At callstats.io, we have been working on evaluating media quality for the last 12 years. This work was part of my research on congestion control and later became a product for callstats.io. We began evaluating media quality for multimedia congestion control to improve the performance of bandwidth estimation algorithms. Typically, greater bandwidth suggests the encoder can allocate more bits to the quality (Quantization Parameter) or increase the frame-rate or frame-width.
One of the central tenets we incorporate when building congestion algorithms is that changing media characteristics by too much in a very short period of time results in a bad quality of experience. This is slightly different from ITU-T Study Group 12’s (SG12) definition of Quality of Experience (QoE), namely, the degree of delight or annoyance of the user of an application or service.
QoE assessment is the process of measuring or estimating the user’s quality rating of the service or application. As per SG12, a QoE assessment is considered strong when it includes many of the specific factors. For example, a strong assessment will include a majority of the known factors. Consequently, a weak QoE assessment will include only one or a small number of factors.
Live or stored media is easier to assess because the received video can be evaluated against the original based on specific metrics. The major metrics impacting QoE include initial buffering duration, number of rebuffering events (frequency), and the durations of the rebuffering (magnitude). Consequently, QoE assessment for real-time communication is intrinsically hard and complex, because the list of possible influencing factors are extensive and extremely variable depending on the circumstances. For example, if your phone is almost dead, you may prefer to use low-quality video and be happy with the media quality despite it being low because it saves battery life.
How We Measure Annoyance
This finally brings us to how we are tackling the issue of measuring media quality at callstats.io. Measuring media quality is heavily influenced by pre-call tests, call setup, and call experience.
1. Pre-call Test (Before the Call)
The pre-call tests run in the background and perform active measurement. See our latest blog-post describing pre-call tests at callstats.io. Pre-call tests evaluate the network performance before the call is initiated. They help applications indicate the quality before the call to set appropriate expectations for the end-user.
2. Call Setup (Initially)
Similar to video streaming, long setup times to initiate a call are frustrating, especially if the end-user does not know why it is taking so long to set up the call. For example, by measuring the connectivity setup or time to first media.
3. Call Experience (Within the Call)
Call experience is arguably the most interesting part of measuring annoyance, as there are several elements to measuring quality.
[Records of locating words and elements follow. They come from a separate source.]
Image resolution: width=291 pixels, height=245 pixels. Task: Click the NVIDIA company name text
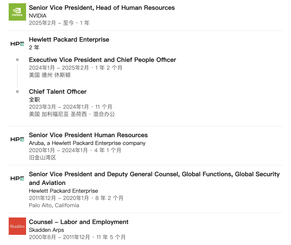38,16
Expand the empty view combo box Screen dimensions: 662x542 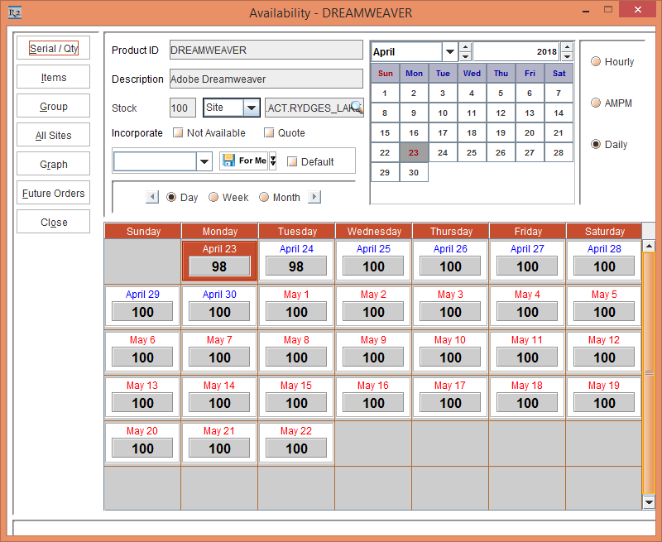(x=204, y=161)
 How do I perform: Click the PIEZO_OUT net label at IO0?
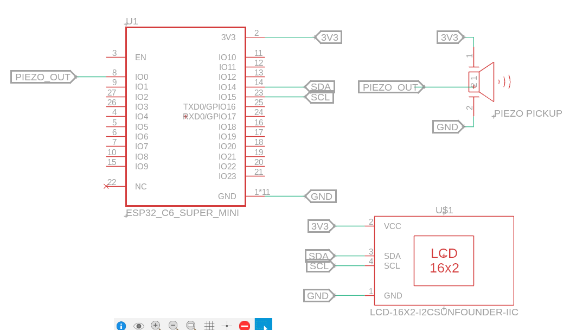42,77
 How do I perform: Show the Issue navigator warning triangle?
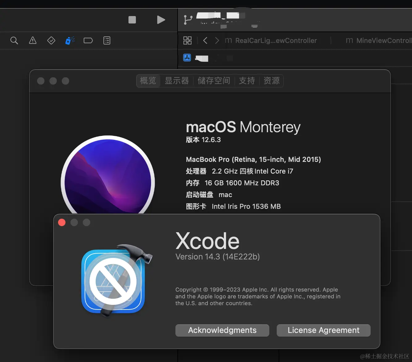tap(33, 40)
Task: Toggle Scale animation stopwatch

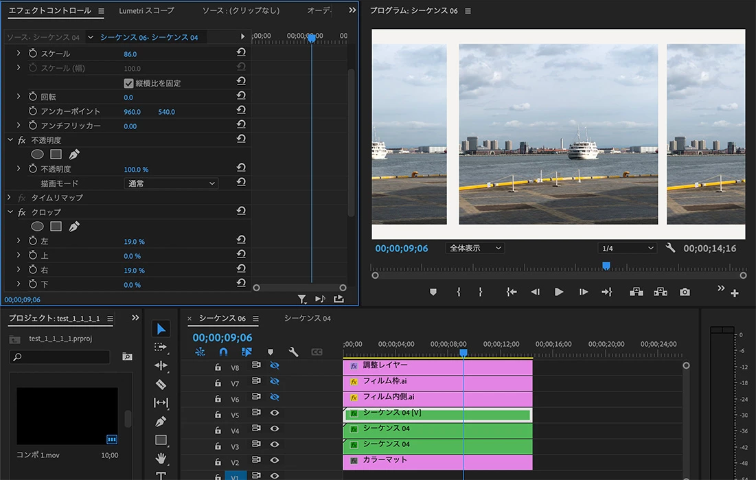Action: (33, 54)

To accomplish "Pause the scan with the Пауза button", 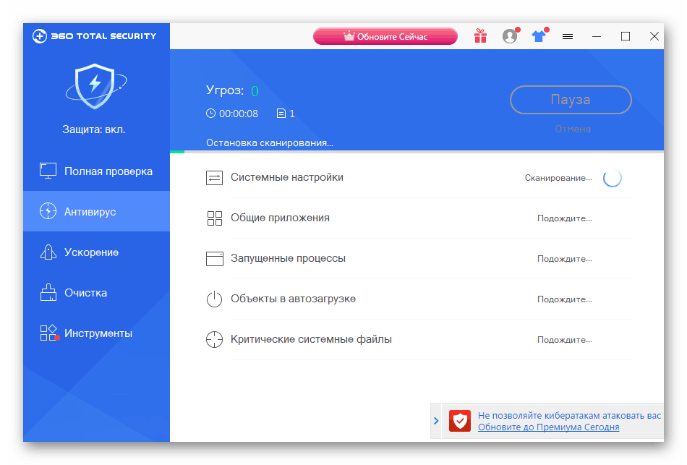I will pyautogui.click(x=571, y=100).
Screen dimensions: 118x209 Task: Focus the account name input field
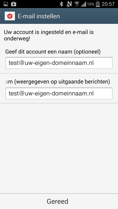[x=59, y=63]
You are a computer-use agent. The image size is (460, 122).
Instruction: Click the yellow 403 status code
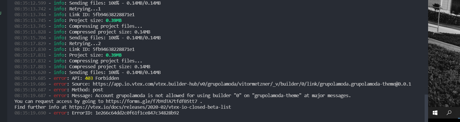89,78
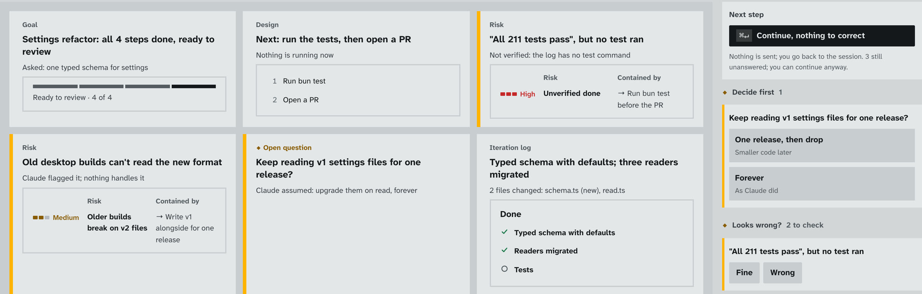Open the Iteration log card title
The image size is (922, 294).
point(584,168)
- User Presence - In some apps or services, the call duration is an important metric to measure engagement. It can be especially useful to measure against user expectations. Additionally, it is significant to note whether a user rejoins a session. If they rejoin, why?
- Media Disruptions - Media disruptions can be annoying, especially when playback is not smooth. If media freezes and unfreezes or media quality fluctuates at short time intervals, some users will leave entirely. Alternatively, multiple types of discordant media can be equally frustrating. For example, audio and video that is slightly out of sync can irritate users.
- Conversational and Layout Dynamics - The simplest assumption that can be made is that at any given time, the active speaker’s quality should have the highest impact on the quality score. However, in large-scale conferencing, aggregating media quality is complex because the score needs to take into account various factors, such as who the active speaker is, and who each participant is actually viewing.
See our latest blog post on our ongoing work on Objective Quality.
Various system and WebRTC APIs assist in measuring the above metrics. Modeling the variation of these events and metrics over time provides insights into the degradation and improvement in media quality.
Correlating user annoyance is difficult, but we are able to achieve this by measuring end user interactivity during a call. For example, we monitor if any of the observations during the call cause the end user to mute or pause the media stream. This is an indirect way to correlate user behavior with poor quality of experience. Additionally, our user feedback API directly captures end user feedback and provides the ground truth for improving our quality models.